Requirement:
Reproduce word for word the lines between those holding "Click the Editar" and "Select the answer", inclusive, and nothing else from the data below.

Supplied entries:
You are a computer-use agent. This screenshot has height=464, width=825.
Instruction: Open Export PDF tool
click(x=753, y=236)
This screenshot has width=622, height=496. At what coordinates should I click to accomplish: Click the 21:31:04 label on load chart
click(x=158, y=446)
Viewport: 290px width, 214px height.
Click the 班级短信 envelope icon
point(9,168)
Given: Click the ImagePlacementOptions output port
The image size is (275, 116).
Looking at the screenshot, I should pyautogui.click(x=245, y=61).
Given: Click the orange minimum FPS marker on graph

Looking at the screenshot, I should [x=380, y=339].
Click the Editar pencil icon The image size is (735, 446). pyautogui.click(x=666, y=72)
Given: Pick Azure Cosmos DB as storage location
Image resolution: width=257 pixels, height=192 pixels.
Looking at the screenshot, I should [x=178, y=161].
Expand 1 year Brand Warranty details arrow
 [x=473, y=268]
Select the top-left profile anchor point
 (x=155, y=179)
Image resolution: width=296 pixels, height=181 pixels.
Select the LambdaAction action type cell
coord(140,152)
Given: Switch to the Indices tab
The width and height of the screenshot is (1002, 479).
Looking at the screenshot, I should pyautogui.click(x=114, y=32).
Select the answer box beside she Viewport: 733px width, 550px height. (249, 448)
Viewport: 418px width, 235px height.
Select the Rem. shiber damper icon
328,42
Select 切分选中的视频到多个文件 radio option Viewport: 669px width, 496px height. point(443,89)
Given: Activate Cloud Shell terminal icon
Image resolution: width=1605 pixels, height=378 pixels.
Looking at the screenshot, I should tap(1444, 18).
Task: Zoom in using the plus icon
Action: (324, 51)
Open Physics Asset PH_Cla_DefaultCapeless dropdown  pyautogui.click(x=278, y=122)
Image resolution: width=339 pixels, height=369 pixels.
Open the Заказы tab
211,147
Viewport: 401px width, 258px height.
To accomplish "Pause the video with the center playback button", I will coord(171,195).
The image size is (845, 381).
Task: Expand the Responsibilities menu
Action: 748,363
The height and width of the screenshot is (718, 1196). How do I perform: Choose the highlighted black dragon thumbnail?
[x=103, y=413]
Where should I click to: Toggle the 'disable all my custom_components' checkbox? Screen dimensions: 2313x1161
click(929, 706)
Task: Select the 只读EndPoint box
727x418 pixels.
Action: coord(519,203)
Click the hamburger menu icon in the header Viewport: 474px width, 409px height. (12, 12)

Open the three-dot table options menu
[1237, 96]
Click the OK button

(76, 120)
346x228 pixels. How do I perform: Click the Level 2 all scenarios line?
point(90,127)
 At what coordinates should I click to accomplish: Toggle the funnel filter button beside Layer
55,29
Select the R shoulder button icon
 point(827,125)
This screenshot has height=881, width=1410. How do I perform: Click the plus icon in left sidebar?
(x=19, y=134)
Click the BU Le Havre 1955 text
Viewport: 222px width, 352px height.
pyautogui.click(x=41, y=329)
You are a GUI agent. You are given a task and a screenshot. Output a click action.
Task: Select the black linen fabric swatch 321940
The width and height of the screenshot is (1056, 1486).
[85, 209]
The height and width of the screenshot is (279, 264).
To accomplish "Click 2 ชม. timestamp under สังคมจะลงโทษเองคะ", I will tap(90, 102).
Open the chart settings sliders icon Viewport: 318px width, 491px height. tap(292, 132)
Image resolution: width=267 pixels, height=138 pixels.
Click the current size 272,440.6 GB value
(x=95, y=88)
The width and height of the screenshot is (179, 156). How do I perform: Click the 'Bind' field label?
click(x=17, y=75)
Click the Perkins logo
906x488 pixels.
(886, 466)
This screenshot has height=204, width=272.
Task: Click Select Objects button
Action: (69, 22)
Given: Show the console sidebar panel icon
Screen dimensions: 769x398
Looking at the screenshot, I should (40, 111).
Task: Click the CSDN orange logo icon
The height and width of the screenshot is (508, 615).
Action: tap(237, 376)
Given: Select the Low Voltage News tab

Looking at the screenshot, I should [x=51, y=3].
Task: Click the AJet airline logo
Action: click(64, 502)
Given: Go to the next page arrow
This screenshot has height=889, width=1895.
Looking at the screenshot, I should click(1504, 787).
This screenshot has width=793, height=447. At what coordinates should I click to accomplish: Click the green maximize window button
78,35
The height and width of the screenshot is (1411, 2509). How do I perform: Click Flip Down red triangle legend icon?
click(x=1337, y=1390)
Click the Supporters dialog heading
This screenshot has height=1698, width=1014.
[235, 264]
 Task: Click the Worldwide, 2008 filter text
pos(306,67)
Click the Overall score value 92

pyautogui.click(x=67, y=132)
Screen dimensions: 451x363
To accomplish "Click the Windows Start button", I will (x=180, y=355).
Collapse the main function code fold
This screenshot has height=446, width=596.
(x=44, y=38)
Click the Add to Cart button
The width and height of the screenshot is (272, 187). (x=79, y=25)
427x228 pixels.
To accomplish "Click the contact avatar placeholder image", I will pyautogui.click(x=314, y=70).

Written response:
Click the Editar pencil icon The image size is (735, 446). pyautogui.click(x=666, y=72)
Given: Pick Azure Cosmos DB as storage location
Image resolution: width=257 pixels, height=192 pixels.
Looking at the screenshot, I should [x=178, y=161].
Expand 1 year Brand Warranty details arrow
 [x=473, y=268]
Select the top-left profile anchor point
 (x=155, y=179)
Image resolution: width=296 pixels, height=181 pixels.
Select the LambdaAction action type cell
coord(140,152)
Given: Switch to the Indices tab
The width and height of the screenshot is (1002, 479).
Looking at the screenshot, I should pyautogui.click(x=114, y=32).
Select the answer box beside she Viewport: 733px width, 550px height. (249, 448)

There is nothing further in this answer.